**WHAT YOU NEED TO DO**
Can you give the entries starting at the line that contains "You are a computer-use agent. This" and ending at the end of the entries as a JSON list of strings, one string per line, with blank lines left out and the pictures omitted?

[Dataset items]
☆ ☆ ☆ ☆ ☆
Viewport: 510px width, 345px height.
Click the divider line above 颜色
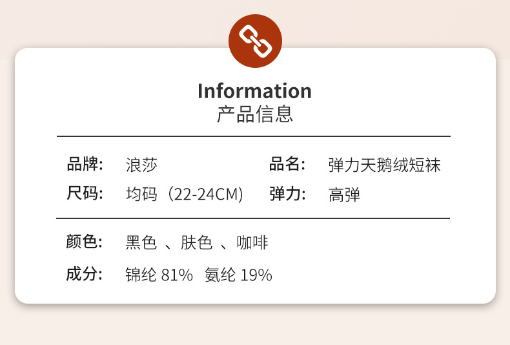click(x=254, y=218)
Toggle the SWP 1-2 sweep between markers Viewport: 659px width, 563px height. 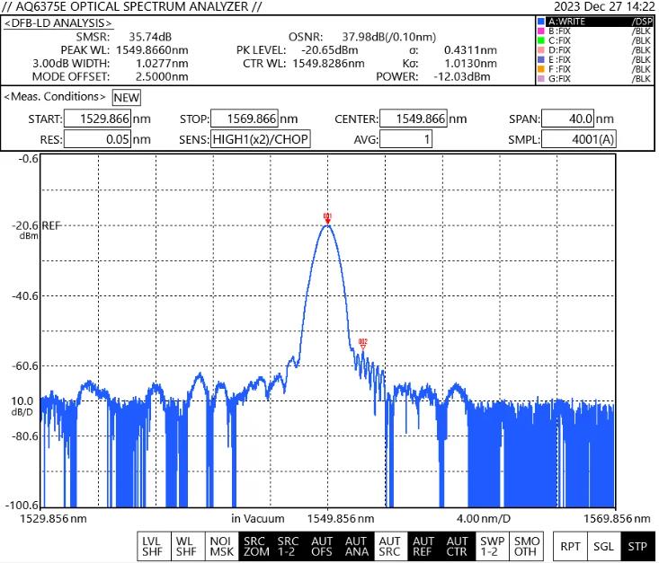[491, 546]
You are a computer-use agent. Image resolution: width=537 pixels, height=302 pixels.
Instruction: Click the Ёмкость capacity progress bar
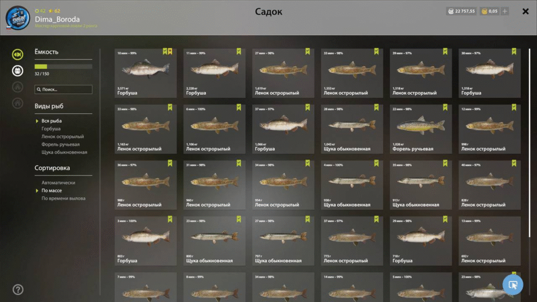(63, 67)
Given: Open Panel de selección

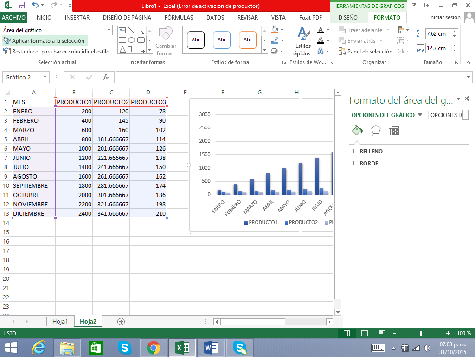Looking at the screenshot, I should [x=366, y=52].

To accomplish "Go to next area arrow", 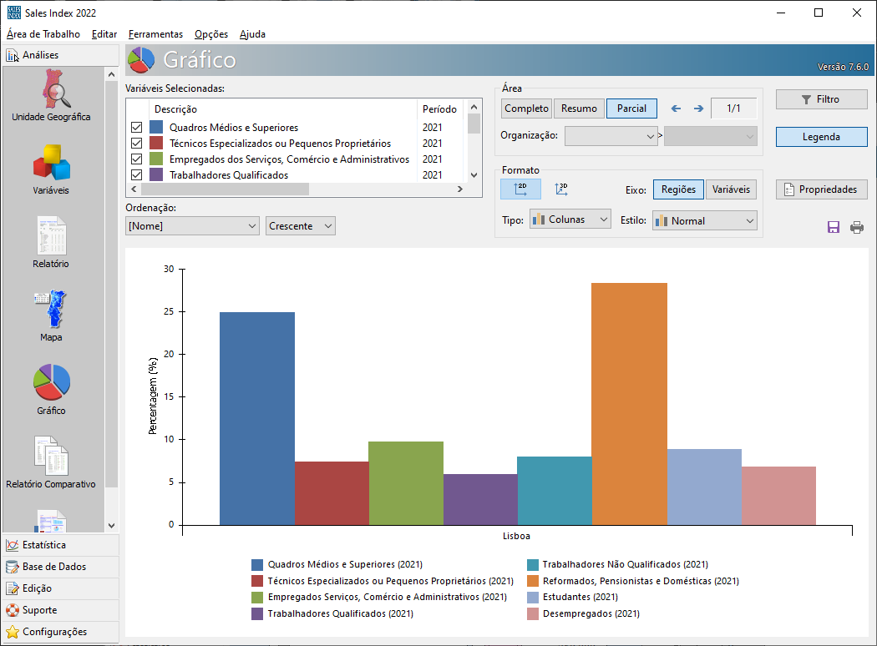I will 698,109.
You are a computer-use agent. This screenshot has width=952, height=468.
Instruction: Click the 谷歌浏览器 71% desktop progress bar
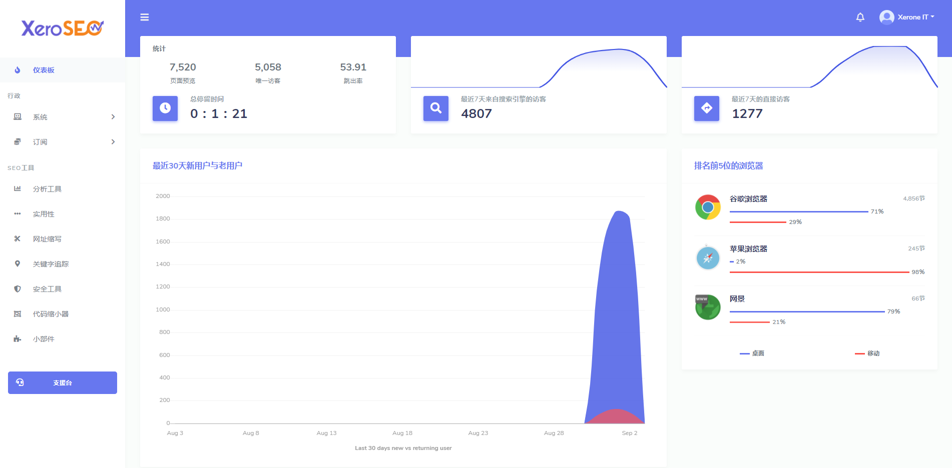(x=799, y=211)
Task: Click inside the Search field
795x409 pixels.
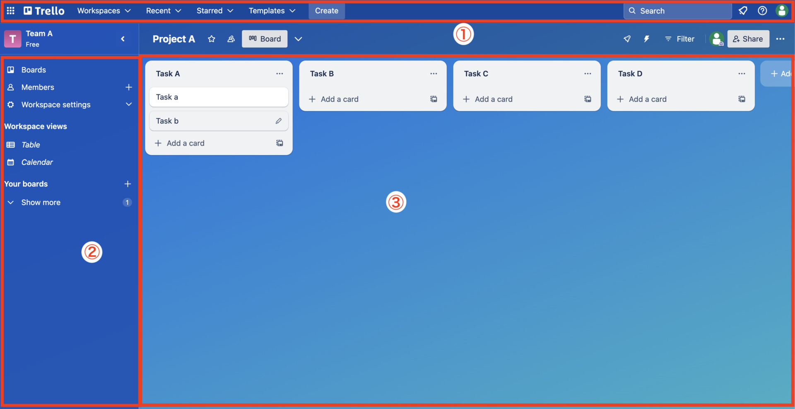Action: tap(677, 11)
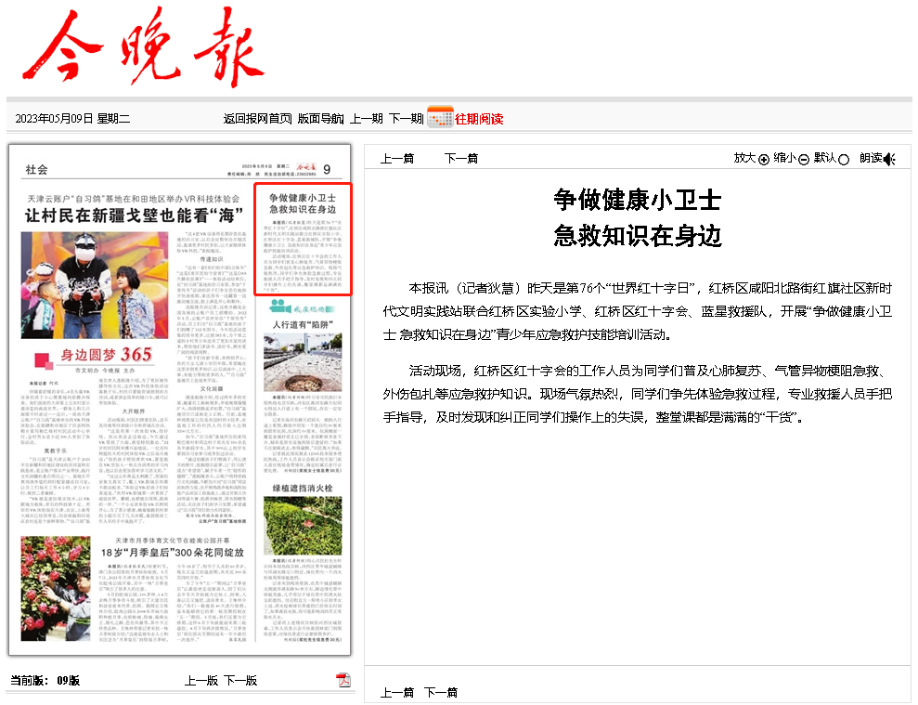Open the next issue via 下一期
The width and height of the screenshot is (918, 705).
405,117
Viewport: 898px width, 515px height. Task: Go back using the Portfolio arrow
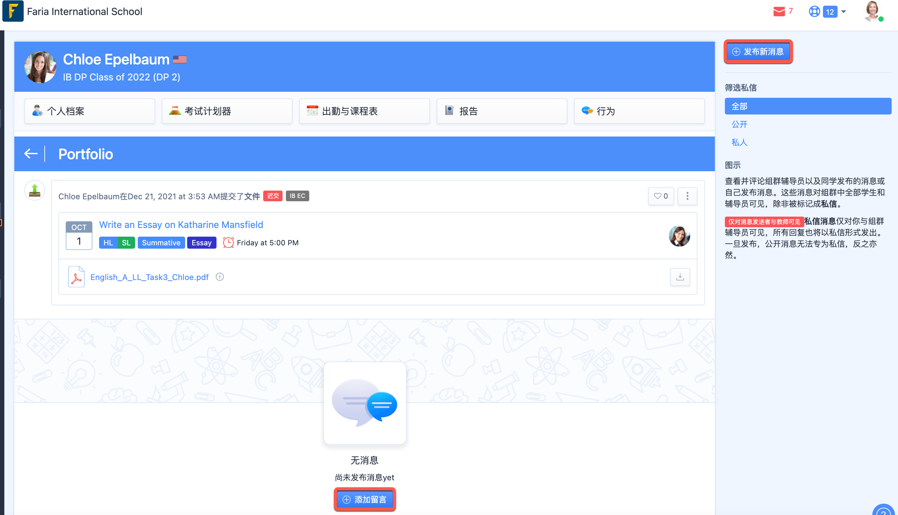31,154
☆ ☆ ☆ ☆ ☆
**ANSWER FOR THE TASK**
[
  "You are a computer-use agent. This screenshot has width=952, height=468.",
  "Instruction: Click the 谷歌浏览器 71% desktop progress bar",
  "(x=799, y=211)",
  "Task: Click inside the Search field",
  "795x409 pixels.",
  "Action: tap(677, 11)",
  "Open the next issue via 下一期",
  "The width and height of the screenshot is (918, 705).",
  "405,117",
  "Viewport: 898px width, 515px height. Task: Go back using the Portfolio arrow",
  "31,154"
]